The Bus Interfacing Unit is responsible for communicating between external devices and peripherals including memory via a system bus. the main purpose of BIU is fetching the instructions from memory, reading and writing data from Input/output ports, and memory as well. it also provides an address relocation facility. the bus interfacing unit has three parts Segment Registers, Instruction Queue, and Instruction Pointer.

(a)-Instruction Queue

the bus interfacing unit(BIU) prefetches six instruction bytes in advance from memory. these prefetch instructions are stored in a group of high-speed registers known as the instruction queue. this instruction queue works on FIFO order. the BIU(Bus interfacing unit) works in parallel with the execution unit(EU). The BIU fetches the instruction bytes while the EU is executing an instruction. the simultaneous operations of BIU and EU are possible only when the EU does not require the system bus. the process of fetching the next instruction in advance while the EU is executing the current instruction is known as pipelining.

(b)-Segment Registers

the 8086 microprocessor architecture has the capability of addressing 1 MB of memory, which is divided into 16 logical segments. each segment contains 64K bytes of memory, but at any given time 8086 works with only four 64 kb segments. each segment associated with the segment register and they are given below.

BIU Segment Registers
  1. Code Segment(CS) Register-16 bit
  2. Data Segment(DS) Register-16 bit
  3. Stack Segment(SS) Register-16 bit
  4. Extra Segment(ES) Register-16 bit

these registers are used to store the upper 16 bits of the starting address (known as the base address) of four memory segments. bus interfacing unit generates the 20-bit address using the segment and offsets components(the effective address) of an address.

(c)-Instruction Pointer

the instruction pointer holds the address of the next instruction which is to be executed next. it contains the offset value (effective address) of the next instruction.

2-Execution Unit(EU)

Execution Unit of 8086 Microprocessor

the execution unit(EU) informs the BIU From where the instruction or data is to be fetched. the execution unit performs the following functions:

  • It picks up the instruction from the instruction queue of the Bus interfacing unit(BIU).
  • It decodes the instructions and then executes the instructions.
  • It updates the status of the flag register.

(a)-EU-Control Unit

EU-Control Unit is responsible for controlling and coordinating all activities performed by various sub-units. this unit fetches the instructions from the instruction queue, decodes the instructions, and executes the instructions. this control unit also issues various control signals such as reading/ writing data etc, to perform various operations.

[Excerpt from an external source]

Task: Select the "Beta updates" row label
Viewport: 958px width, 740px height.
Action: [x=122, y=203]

(b)-EU-Arithmetic Logic Unit

it performs all arithmetic and logical operations, and results may be stored temporarily in general-purpose registers or index registers.

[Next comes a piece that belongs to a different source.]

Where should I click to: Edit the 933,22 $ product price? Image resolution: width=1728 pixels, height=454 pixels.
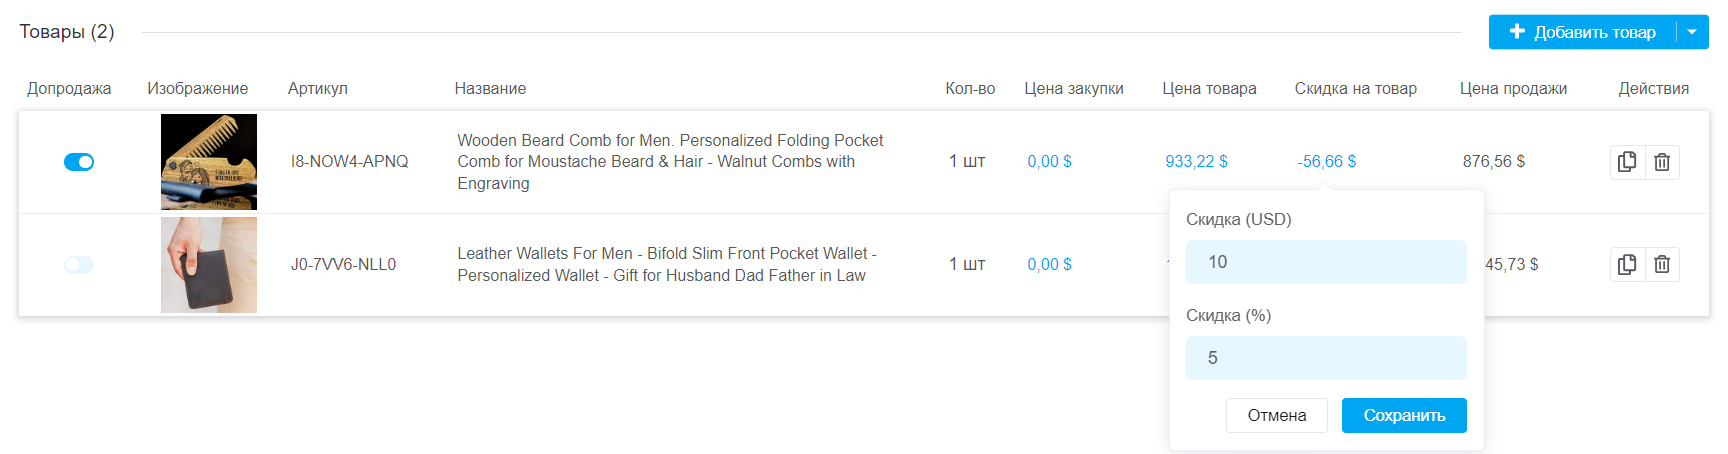tap(1196, 162)
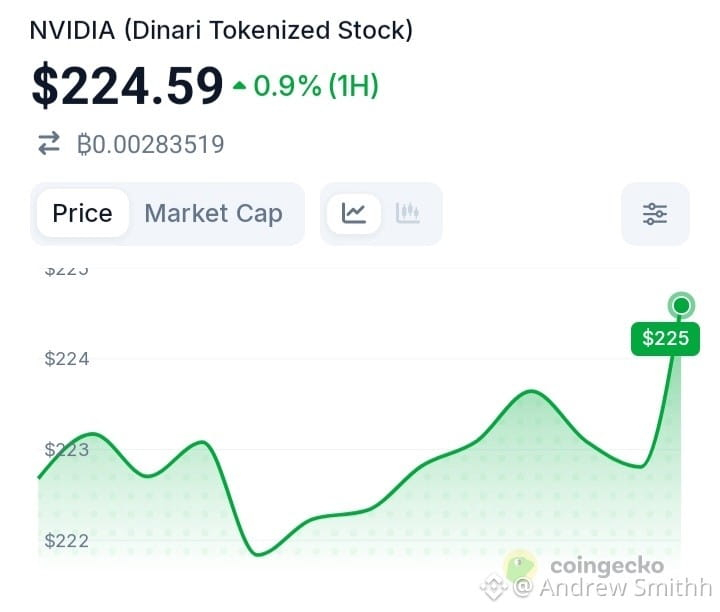
Task: Click the $224 y-axis label
Action: (x=67, y=359)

(c)-EU-General Purpose Registers

the registers such as AX, BX, CX, and DX Are called general-purpose registers. these registers are used to store the data temporarily. the data can be accessed very fast by these registers.

(d)-Pointer and Index Registers

Pointer and index registers are used normally to get the data from memory or write the data into memory. the pointer registers are BP, SP, and IP. The index registers are SI and DI.

(e)-Flag Registers

the 8086 Microprocessor Architecture contains a flag register which is a combination of 16 flip-flops that can be individually set or reset accordingly after executing the instruction which can be used to control the various operations of the execution unit.

8086 Microprocessor Addressing Modes

How the operands(Data) are accessed by instruction is called an addressing Mode.

Addressing Modes of 8086 Microprocessor

the different addressing modes of 8086 Microprocessors are given and explained further:

1-Immediate Addressing Mode

In this addressing mode, the data (1 byte/2 bytes) specified in the instruction is directly transferred into the register.

2-Register Addressing Mode

In Register Addressing Mode operands are specified in registers only.

3-Direct Addressing Mode

In this mode address of the operand is specified in the instruction.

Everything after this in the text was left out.